◆ Listed records
┄┄┄┄┄┄┄┄┄┄
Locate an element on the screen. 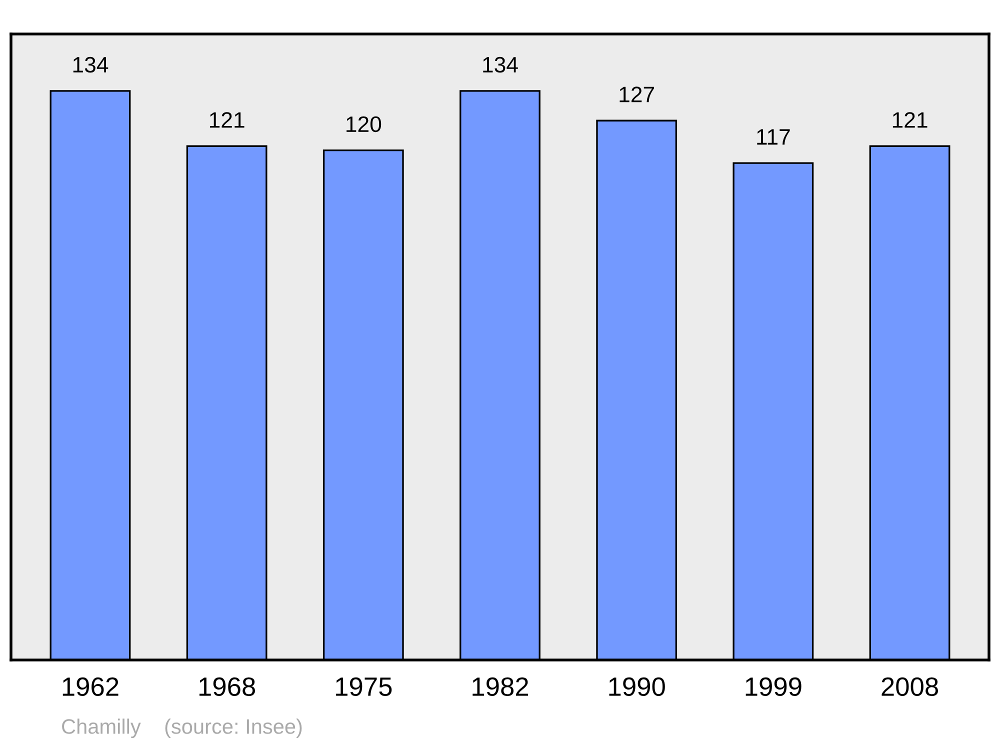 The image size is (1000, 747). x-tick-label: 1975 is located at coordinates (364, 686).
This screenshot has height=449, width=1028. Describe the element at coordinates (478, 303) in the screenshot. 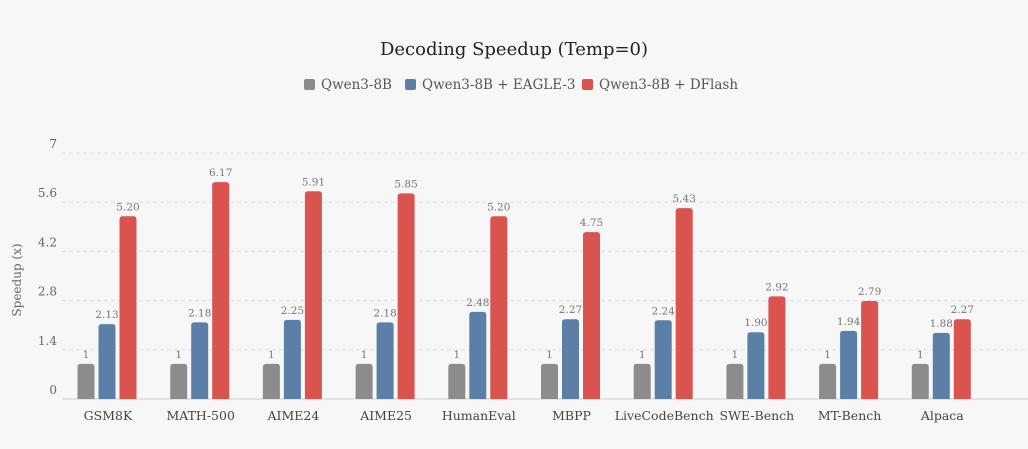

I see `bar-value-label: 2.48` at that location.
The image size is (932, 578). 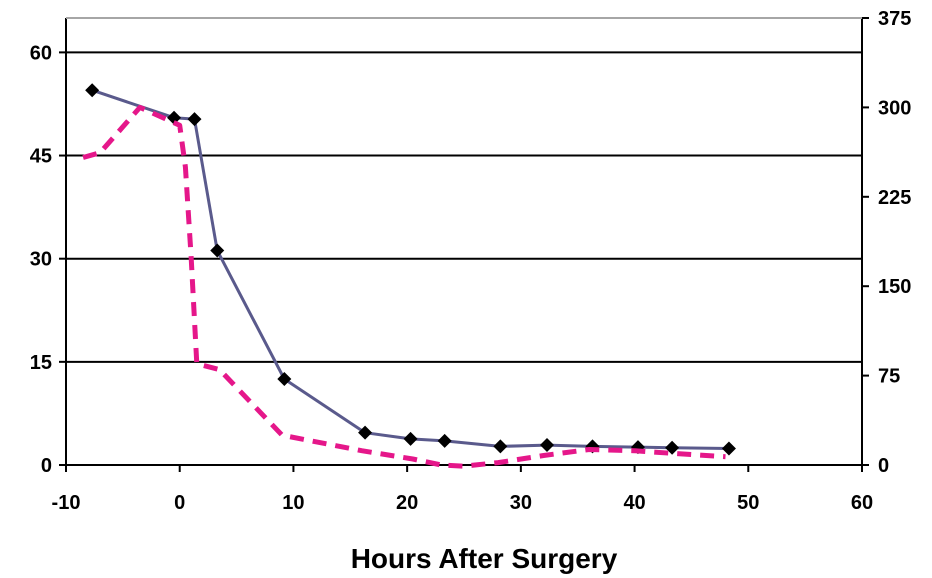 I want to click on y-right-tick-label: 375, so click(x=894, y=19).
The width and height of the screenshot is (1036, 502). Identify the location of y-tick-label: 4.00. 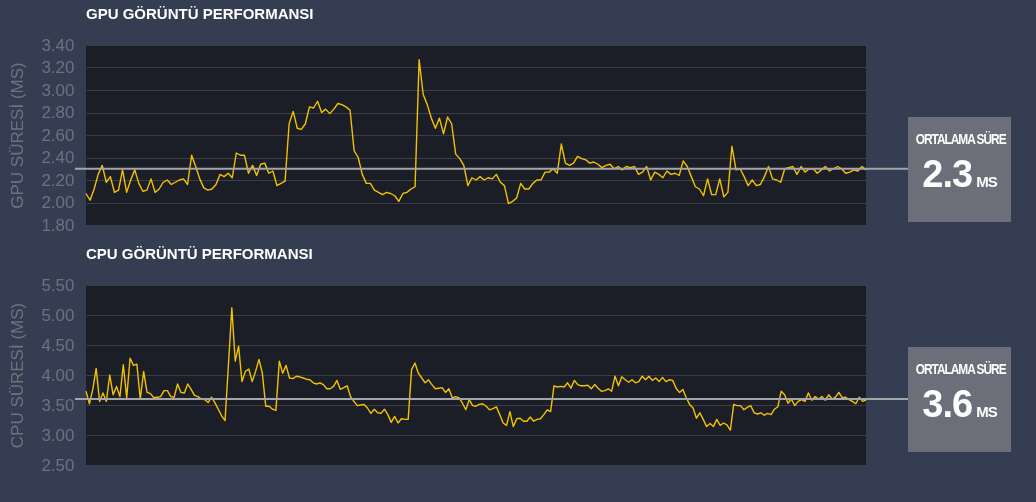
(58, 375).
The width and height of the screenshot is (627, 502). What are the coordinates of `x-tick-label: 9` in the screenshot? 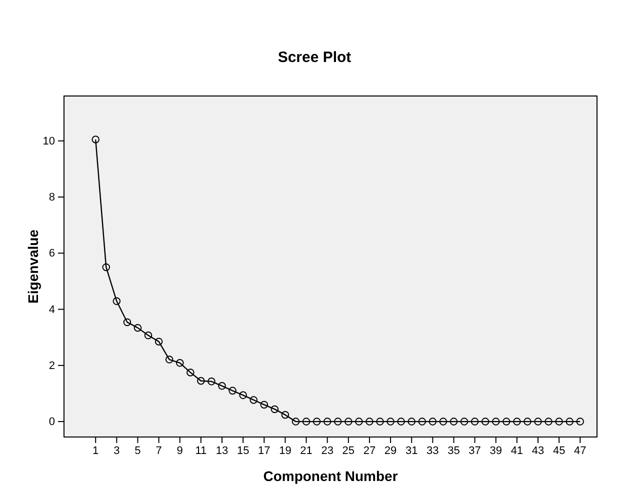 It's located at (180, 450).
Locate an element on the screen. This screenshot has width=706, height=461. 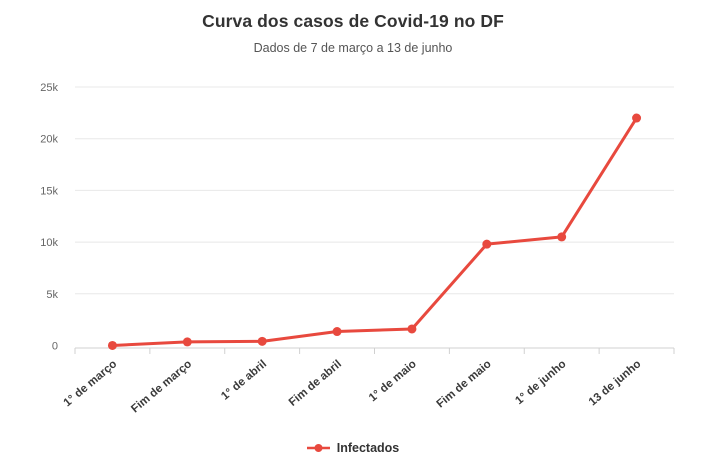
x-tick-label: Fim de maio is located at coordinates (464, 384).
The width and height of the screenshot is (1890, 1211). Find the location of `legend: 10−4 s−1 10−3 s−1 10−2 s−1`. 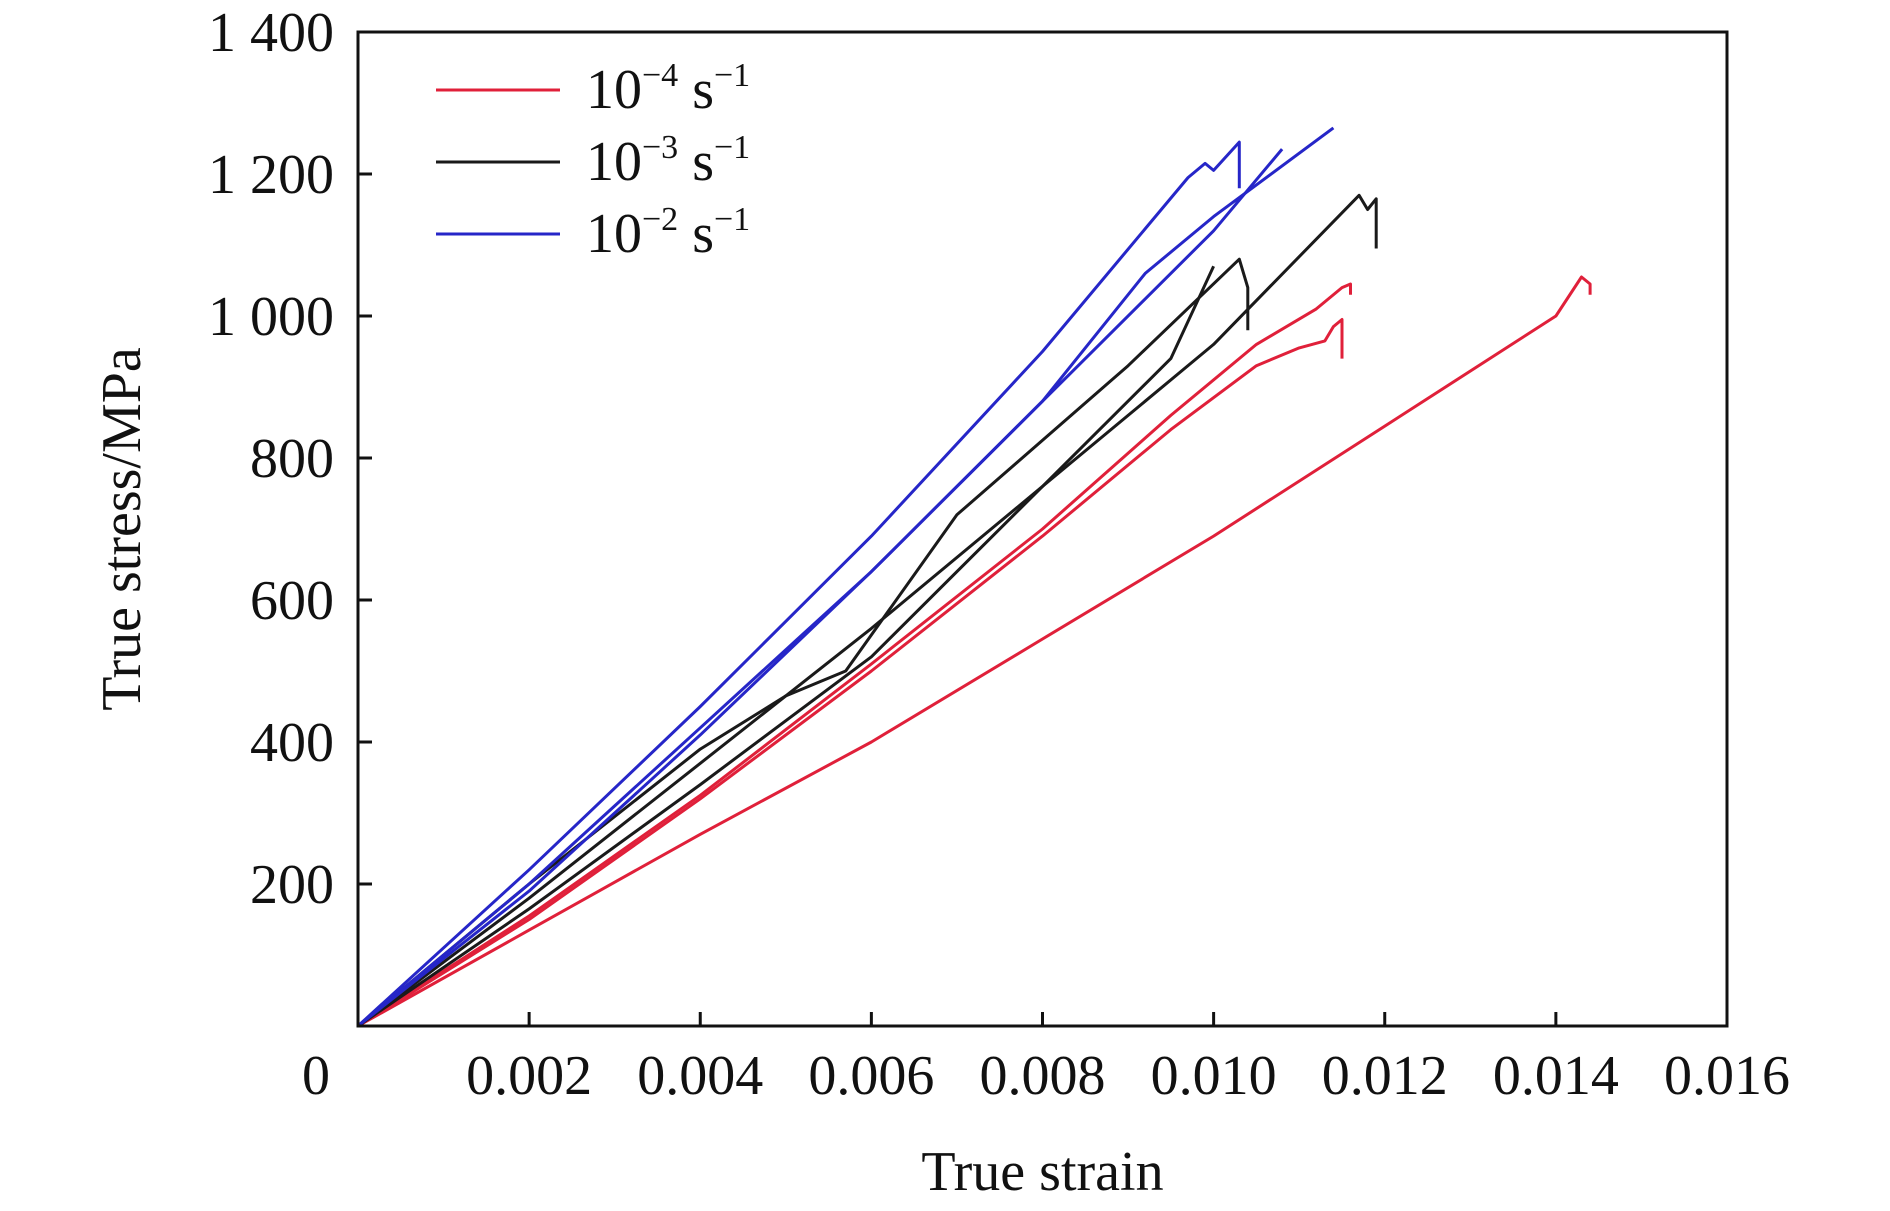

legend: 10−4 s−1 10−3 s−1 10−2 s−1 is located at coordinates (593, 161).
┄┄┄┄┄┄┄┄┄┄
◆ Directions
Please convert the records into a Markdown table with the columns "Row" and "Line", starting at the line that contains "The width and height of the screenshot is (1890, 1211)." and continuing through the end of the records. Skip blank lines, number each row, and leave the pictures out.

◆ Answer
| Row | Line |
|---|---|
| 1 | The width and height of the screenshot is (1890, 1211). Find the location of `legend: 10−4 s−1 10−3 s−1 10−2 s−1`.  |
| 2 | legend: 10−4 s−1 10−3 s−1 10−2 s−1 is located at coordinates (593, 161). |